ACTIVITY: Give back all the records below, unaltered.

Stored records:
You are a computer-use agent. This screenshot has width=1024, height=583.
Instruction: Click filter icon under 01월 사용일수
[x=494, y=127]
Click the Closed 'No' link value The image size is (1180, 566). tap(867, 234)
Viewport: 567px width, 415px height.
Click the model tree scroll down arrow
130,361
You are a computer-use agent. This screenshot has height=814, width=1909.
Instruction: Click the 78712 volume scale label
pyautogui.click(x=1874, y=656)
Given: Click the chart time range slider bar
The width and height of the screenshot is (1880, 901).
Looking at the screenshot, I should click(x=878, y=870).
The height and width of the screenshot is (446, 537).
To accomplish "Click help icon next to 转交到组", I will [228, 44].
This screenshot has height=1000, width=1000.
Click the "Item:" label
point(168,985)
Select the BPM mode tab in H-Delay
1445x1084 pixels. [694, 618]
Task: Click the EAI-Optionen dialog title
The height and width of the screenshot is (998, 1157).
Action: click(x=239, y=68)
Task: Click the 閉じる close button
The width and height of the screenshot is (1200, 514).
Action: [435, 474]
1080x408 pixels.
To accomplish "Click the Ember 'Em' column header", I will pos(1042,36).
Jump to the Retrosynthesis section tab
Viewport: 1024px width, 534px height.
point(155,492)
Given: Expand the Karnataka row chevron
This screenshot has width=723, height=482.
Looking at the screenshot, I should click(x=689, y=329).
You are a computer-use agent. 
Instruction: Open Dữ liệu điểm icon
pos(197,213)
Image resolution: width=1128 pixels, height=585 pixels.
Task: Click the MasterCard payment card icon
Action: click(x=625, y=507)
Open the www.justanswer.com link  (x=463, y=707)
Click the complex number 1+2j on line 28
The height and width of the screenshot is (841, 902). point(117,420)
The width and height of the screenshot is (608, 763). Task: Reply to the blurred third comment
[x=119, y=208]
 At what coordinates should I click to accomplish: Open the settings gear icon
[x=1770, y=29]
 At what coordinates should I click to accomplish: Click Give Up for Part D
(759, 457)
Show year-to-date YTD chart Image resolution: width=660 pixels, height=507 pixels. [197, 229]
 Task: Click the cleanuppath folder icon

EXERCISE OUTPUT:
You are a computer-use agent. This screenshot has width=1024, height=583.
Instruction: Click filter icon under 01월 사용일수
[x=494, y=127]
Click the Closed 'No' link value The image size is (1180, 566). tap(867, 234)
Viewport: 567px width, 415px height.
Click the model tree scroll down arrow
130,361
You are a computer-use agent. This screenshot has height=814, width=1909.
Instruction: Click the 78712 volume scale label
pyautogui.click(x=1874, y=656)
Given: Click the chart time range slider bar
The width and height of the screenshot is (1880, 901).
Looking at the screenshot, I should click(x=878, y=870).
The height and width of the screenshot is (446, 537).
To accomplish "Click help icon next to 转交到组", I will [228, 44].
This screenshot has height=1000, width=1000.
Click the "Item:" label
point(168,985)
Select the BPM mode tab in H-Delay
1445x1084 pixels. [694, 618]
Task: Click the EAI-Optionen dialog title
The height and width of the screenshot is (998, 1157).
Action: click(x=239, y=68)
Task: Click the 閉じる close button
The width and height of the screenshot is (1200, 514).
Action: [435, 474]
1080x408 pixels.
To accomplish "Click the Ember 'Em' column header", I will pos(1042,36).
Jump to the Retrosynthesis section tab
Viewport: 1024px width, 534px height.
point(155,492)
Given: Expand the Karnataka row chevron
This screenshot has width=723, height=482.
Looking at the screenshot, I should click(x=689, y=329).
You are a computer-use agent. 
Instruction: Open Dữ liệu điểm icon
pos(197,213)
Image resolution: width=1128 pixels, height=585 pixels.
Task: Click the MasterCard payment card icon
Action: click(x=625, y=507)
Open the www.justanswer.com link  (x=463, y=707)
Click the complex number 1+2j on line 28
The height and width of the screenshot is (841, 902). point(117,420)
The width and height of the screenshot is (608, 763). Task: Reply to the blurred third comment
[x=119, y=208]
 At what coordinates should I click to accomplish: Open the settings gear icon
[x=1770, y=29]
 At what coordinates should I click to accomplish: Click Give Up for Part D
(759, 457)
Show year-to-date YTD chart Image resolution: width=660 pixels, height=507 pixels. [197, 229]
 Task: Click the cleanuppath folder icon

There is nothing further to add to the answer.